Your objective:
Transcribe exactly, and only, the lines from the one containing "Instruction: Click the" through the end of the entries below, leaving the pictures out.

Study material:
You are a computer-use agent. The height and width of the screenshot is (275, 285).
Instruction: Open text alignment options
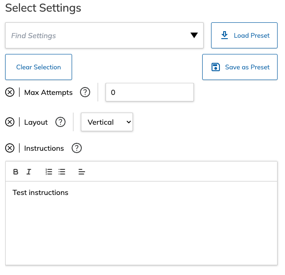pos(82,172)
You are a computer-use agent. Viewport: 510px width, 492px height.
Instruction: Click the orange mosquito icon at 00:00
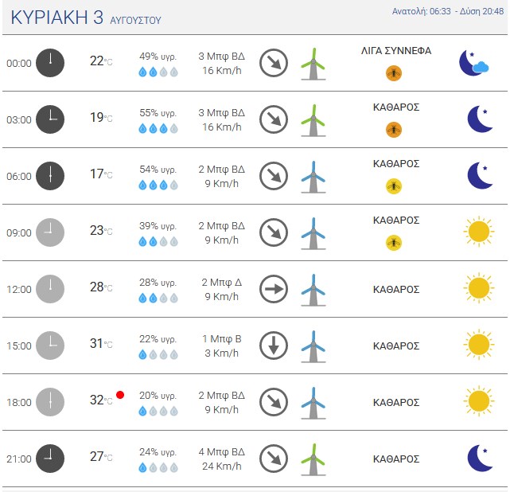[x=394, y=73]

Response area:
Instruction: Click the orange mosquito icon at 00:00
[x=394, y=73]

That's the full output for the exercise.